Even we few foreign speakers who did attend got the message. If we said anything about current events we intoned sympathy for the city, but never support for the activists putting their bodies on the line in a global struggle for democracy’s future.
Yet there was something the protesters understood that the entrepreneurs did not: In nations, just as in companies, talk of stakeholder governance is empty if stakeholders have no power—power to be heard, to co-create, to disrupt.
As Paul Rissman has argued in this series, the Business Roundtable statement may serve to actually undermine the power of stakeholders by insulating companies from shareholder-activist pressure. And it is true: the statement contains nothing about how stakeholder voices will influence behavior or how they will counter the self-interest of more powerful stakeholders such as large investors and executives.
Stakeholder governance doesn’t happen through elite beneficence. It happens through stakeholder power. Where there is leverage, governance will follow suit. If business claims to be accountable to its more vulnerable stakeholders, the rest of us should ask: How can they force you to be accountable?
In the 20th century, the answer to that question was labour unions. Unions gave workers the power to exact fair wages and community benefits from their employers. Managers didn’t always like this, though they should have. The heyday of trade unionism was also the golden age of industrial business. But in many parts of the world today, labour has lost its leverage. Globalization, automation, and concerted anti-labour policies have ensured this.

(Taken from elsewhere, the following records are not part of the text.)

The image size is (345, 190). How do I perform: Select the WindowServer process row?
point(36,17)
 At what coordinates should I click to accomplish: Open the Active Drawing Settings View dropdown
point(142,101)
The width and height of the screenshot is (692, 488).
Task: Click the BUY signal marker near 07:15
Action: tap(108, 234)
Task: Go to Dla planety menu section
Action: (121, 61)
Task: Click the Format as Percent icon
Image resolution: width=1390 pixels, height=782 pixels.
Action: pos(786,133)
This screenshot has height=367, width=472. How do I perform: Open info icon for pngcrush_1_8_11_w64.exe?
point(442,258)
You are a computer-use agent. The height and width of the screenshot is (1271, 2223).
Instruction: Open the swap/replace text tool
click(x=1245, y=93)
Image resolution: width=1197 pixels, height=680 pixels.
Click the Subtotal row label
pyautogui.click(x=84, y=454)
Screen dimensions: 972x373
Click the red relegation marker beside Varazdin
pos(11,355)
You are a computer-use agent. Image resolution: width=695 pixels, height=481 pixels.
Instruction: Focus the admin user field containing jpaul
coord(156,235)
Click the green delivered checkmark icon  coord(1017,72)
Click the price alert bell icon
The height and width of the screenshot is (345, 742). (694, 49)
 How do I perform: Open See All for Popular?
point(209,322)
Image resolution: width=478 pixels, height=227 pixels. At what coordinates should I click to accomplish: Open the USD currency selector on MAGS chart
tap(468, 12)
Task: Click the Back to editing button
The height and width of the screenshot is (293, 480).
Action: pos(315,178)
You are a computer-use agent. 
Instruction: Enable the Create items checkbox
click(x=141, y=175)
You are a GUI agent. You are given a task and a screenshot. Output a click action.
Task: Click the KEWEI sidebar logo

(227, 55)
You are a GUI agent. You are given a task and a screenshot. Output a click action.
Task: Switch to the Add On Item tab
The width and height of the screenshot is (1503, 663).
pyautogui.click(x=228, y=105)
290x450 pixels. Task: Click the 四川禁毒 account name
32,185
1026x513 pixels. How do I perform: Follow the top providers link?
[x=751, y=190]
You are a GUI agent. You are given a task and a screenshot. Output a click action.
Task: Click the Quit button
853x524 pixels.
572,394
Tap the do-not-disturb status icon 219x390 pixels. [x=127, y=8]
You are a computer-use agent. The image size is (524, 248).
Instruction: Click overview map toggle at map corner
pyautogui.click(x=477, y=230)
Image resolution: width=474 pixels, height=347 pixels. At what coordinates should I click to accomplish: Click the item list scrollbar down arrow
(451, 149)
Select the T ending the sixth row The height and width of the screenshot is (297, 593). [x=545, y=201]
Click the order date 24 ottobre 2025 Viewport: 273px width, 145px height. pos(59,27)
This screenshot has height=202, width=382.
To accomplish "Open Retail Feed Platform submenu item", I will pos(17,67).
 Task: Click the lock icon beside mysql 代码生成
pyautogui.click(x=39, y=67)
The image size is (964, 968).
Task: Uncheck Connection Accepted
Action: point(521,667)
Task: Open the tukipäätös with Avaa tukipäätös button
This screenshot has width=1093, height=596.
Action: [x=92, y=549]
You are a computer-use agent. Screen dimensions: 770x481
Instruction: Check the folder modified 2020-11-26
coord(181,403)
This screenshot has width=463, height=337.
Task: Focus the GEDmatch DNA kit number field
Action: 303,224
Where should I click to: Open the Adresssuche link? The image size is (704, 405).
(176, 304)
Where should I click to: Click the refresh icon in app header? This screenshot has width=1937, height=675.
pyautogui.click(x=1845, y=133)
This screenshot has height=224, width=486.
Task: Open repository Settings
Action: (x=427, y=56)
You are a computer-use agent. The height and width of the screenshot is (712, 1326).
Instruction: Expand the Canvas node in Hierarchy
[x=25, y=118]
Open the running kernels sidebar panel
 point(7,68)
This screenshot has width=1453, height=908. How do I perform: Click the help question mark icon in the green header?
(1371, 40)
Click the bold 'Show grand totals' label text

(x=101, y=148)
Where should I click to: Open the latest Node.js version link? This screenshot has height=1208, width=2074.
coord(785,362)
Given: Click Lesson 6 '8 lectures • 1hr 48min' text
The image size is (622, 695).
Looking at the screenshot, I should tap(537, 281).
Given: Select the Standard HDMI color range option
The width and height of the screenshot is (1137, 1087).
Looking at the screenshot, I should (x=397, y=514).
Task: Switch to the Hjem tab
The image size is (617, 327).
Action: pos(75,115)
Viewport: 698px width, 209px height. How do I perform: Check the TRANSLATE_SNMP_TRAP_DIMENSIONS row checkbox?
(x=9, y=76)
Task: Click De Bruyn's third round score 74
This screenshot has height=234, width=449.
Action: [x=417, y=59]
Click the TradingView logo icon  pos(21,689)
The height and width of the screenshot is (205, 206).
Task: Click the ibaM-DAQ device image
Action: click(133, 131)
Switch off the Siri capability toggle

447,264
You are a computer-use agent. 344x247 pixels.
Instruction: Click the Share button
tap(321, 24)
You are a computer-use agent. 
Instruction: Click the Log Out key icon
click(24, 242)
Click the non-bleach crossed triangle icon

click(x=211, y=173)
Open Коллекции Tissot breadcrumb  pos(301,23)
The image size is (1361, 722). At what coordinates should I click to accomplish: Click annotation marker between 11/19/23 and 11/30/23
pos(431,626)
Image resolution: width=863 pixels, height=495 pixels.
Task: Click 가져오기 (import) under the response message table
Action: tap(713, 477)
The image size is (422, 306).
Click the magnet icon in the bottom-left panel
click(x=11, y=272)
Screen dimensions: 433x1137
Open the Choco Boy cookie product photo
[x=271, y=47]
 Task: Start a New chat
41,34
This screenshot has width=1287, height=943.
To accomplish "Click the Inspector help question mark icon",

Meanwhile, as many of the world’s most powerful companies are more like platforms than producers, relying on the employment relation for stakeholder leverage is no longer enough. These companies typically employ fewer people than the largest companies a generation earlier.
In addition to reclaiming lost labour power, we need to adopt strategies to ensure that multi-stakeholder corporations have to contend with multi-stakeholder counter-weights. As in the last century, effective counter-power will mean healthier economies.
Fortunately, we’re living in a time when momentum is building for radically rethinking the nature of the corporation, with US presidential candidates employee co-ownership and co-governance models.
There is also the new generation of ‘platform cooperatives’, where multi-stakeholder ownership structures are common, such as with distinct share classes for founders, employees, users, and investors. As with labour unions in the past, mechanisms such as these build counter-power into the core processes of the corporation.
For platform companies that directly employ a relatively small number of largely well-paid, highly-skilled executives and engineers, true accountability requires governance levers outside employment alone.
Stakeholders should also seek to take hold of the most decisive form of power for business: finance. Long-term strategies should seek to put the mechanisms of financing a business under the control of stakeholders—such as worker-directed pension funds, public banks, and withdrawable shares for stakeholder groups.
As with US government programmes that enable middle class homebuyers, rural cooperatives, and credit unions to access financial markets, under-capitalized stakeholders should be able to wield the power of finance just as the wealthy do.
An old proposal from Louis Kelso, the lawyer who also developed the successful Employee Stock Ownership Plan, would see a federal insurance pool encourage banks to help groups of people buy shares in the businesses and infrastructure projects they rely on.
If the rules of business finance were organized around stakeholders at least as much as around gambler shareholders, start-ups might someday see an “exit to community” as more attractive than selling shares to casino capital markets.
Democracy would not be a troublesome annoyance for business but a matter of course. We would no longer need elites deigning to endorse stakeholder governance. They would have no choice but to accept it.